The Men in Black and Get Shorty director on how he wandered into film school, the filmmakers who’ve influenced his work, the dos & don’ts of comedy directing, and more

by Michael Gaughn
July 17, 2023

above | a very young Barry Sonnenfeld shooting Raising Arizona for the Coen brothers

Barry Sonnenfeld says he was never a movie fan growing up, and it’s clear from the interview that follows that he took a very non-traditional, almost reluctant, path to becoming a director. It’s not that he’s not keenly aware of or doesn’t appreciate movies—he put me on to Parasite a full year before it was released and his current favorite film is the hyper-stylized Indian production RRR. He just never felt the need to retreat into movies and movie lore the way wave after wave of filmmakers have since the 1970s.
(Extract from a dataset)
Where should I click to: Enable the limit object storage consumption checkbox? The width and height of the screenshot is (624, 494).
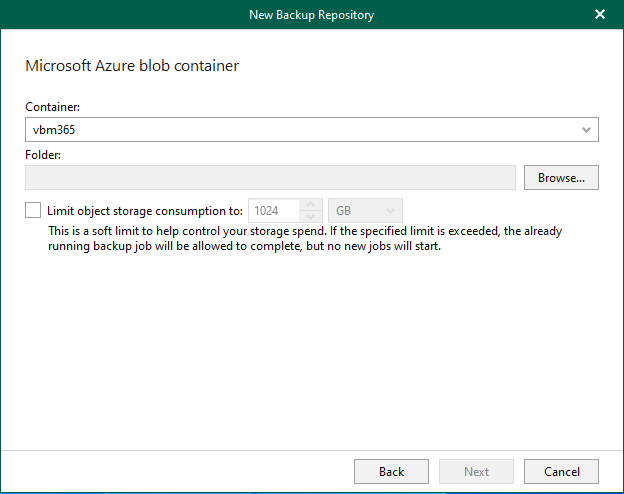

Barry is actually a bit of a throwback. Until the emergence of the movie brats, movies tended to be made by people who had come from just about anywhere but the film industry. And they tended to be made by people who had already been out in the world and were able to draw on a depth and variety of experience that they were then able to convey through their work. It’s a considerable loss that we’re now saddled with directors—usually from the womblike world of the more affluent suburbs—whose experiences are at best limited and who only really know how to regurgitate the movies they’ve lost themselves in as an alternative to reality.

Given how much of his work is based in fantasy, and that his Men in Black helped pave the way for the current profusion of cheeky action-driven sci-fi fare, it’s easy to mistake Barry for one of the film-obsessed. So it’s surprising to read his autobiography, Barry Sonnenfeld, Call Your Mother, and realize how much his early experiences—especially his less than privileged and highly dysfunctional home life—have informed his films. (It’s hard not to see a link between his having had to disperse cockroach hordes every time he entered his parents’ kitchen and the alien infestation in Men in Black, and a surprising number of childhood memories permeate the third installment of that series.)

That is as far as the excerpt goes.